Directions for this task:
Copy out, unchanged, the records between the line holding "The width and height of the screenshot is (646, 447)." and the line holding "coordinates (536, 323).", inclusive.
[Data records Boundary: Start]
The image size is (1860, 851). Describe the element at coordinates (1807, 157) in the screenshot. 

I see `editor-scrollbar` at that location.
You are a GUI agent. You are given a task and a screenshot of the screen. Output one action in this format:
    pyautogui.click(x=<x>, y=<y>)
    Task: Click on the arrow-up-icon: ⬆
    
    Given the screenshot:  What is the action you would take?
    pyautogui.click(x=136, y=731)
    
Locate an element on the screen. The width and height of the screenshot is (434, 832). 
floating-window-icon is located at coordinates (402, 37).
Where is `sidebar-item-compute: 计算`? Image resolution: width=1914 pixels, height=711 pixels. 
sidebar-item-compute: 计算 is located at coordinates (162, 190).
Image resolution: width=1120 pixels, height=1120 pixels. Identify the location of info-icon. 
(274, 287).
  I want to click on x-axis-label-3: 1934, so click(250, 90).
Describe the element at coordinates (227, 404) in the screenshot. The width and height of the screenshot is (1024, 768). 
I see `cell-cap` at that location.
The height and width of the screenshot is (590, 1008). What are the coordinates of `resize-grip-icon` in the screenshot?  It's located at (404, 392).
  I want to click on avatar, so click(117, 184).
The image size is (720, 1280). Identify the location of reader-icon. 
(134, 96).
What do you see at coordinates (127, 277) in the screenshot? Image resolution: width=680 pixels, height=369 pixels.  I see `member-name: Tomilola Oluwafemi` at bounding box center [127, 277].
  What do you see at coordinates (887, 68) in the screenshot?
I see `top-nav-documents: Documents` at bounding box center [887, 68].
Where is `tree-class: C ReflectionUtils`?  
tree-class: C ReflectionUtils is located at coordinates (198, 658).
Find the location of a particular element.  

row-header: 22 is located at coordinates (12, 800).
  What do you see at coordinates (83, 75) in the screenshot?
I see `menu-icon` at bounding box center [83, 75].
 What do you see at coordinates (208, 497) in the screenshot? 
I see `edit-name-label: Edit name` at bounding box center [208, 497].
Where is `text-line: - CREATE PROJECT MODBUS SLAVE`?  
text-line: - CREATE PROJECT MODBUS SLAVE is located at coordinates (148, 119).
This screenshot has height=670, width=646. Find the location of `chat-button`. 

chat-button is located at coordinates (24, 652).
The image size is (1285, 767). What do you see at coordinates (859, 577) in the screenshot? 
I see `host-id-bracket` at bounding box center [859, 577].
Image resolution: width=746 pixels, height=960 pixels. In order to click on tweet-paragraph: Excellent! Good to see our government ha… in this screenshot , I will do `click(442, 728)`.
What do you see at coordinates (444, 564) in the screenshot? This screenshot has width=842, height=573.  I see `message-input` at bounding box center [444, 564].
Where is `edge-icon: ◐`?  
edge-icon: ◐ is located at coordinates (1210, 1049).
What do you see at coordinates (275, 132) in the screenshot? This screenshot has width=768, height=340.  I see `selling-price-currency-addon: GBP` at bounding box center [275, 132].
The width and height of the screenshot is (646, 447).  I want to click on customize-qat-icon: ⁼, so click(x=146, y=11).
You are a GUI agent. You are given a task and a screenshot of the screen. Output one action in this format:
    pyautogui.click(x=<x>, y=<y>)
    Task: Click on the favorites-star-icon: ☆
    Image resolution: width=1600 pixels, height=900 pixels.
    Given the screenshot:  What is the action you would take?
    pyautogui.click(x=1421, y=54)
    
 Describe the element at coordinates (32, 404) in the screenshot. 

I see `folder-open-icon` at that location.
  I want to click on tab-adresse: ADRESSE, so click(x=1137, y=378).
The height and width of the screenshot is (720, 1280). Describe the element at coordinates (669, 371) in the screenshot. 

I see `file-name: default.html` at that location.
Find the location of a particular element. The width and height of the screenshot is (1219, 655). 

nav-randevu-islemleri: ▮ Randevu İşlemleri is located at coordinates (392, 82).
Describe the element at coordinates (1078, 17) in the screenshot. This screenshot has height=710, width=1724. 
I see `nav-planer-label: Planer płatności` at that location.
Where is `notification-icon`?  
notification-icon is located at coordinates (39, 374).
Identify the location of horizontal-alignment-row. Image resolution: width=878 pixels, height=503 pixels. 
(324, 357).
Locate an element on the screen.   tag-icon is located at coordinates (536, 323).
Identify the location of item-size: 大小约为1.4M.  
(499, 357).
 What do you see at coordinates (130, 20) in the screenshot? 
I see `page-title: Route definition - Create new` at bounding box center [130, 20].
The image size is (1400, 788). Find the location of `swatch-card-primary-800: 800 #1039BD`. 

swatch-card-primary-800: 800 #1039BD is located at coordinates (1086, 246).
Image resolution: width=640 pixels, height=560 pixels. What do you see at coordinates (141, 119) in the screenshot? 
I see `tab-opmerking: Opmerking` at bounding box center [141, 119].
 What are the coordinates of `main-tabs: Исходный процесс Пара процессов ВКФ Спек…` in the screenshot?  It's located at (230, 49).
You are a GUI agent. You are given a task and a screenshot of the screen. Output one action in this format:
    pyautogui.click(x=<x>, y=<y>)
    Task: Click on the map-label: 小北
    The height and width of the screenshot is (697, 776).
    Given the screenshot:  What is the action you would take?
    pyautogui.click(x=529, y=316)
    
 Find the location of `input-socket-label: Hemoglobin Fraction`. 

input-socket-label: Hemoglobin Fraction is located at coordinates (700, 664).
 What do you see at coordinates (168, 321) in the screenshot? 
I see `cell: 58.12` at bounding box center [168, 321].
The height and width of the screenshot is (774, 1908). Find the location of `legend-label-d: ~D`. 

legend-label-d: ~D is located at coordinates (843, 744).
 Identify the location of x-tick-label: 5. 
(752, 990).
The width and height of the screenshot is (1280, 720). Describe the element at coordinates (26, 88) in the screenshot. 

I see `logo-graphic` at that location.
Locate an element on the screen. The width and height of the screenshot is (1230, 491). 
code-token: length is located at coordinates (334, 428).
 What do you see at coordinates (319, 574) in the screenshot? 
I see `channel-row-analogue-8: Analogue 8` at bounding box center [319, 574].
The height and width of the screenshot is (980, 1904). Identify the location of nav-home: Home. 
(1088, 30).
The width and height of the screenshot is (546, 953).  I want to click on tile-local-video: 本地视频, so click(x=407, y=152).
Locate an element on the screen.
[Data records Boundary: End]
Answer below:
The width and height of the screenshot is (646, 447).  I want to click on customize-qat-icon: ⁼, so click(x=146, y=11).
You are a GUI agent. You are given a task and a screenshot of the screen. Output one action in this format:
    pyautogui.click(x=<x>, y=<y>)
    Task: Click on the favorites-star-icon: ☆
    Image resolution: width=1600 pixels, height=900 pixels.
    Given the screenshot:  What is the action you would take?
    pyautogui.click(x=1421, y=54)
    
 Describe the element at coordinates (32, 404) in the screenshot. 

I see `folder-open-icon` at that location.
  I want to click on tab-adresse: ADRESSE, so click(x=1137, y=378).
The height and width of the screenshot is (720, 1280). Describe the element at coordinates (669, 371) in the screenshot. 

I see `file-name: default.html` at that location.
Find the location of a particular element. The width and height of the screenshot is (1219, 655). 

nav-randevu-islemleri: ▮ Randevu İşlemleri is located at coordinates (392, 82).
Describe the element at coordinates (1078, 17) in the screenshot. This screenshot has height=710, width=1724. 
I see `nav-planer-label: Planer płatności` at that location.
Where is `notification-icon`?  
notification-icon is located at coordinates (39, 374).
Identify the location of horizontal-alignment-row. Image resolution: width=878 pixels, height=503 pixels. 
(324, 357).
Locate an element on the screen.   tag-icon is located at coordinates (536, 323).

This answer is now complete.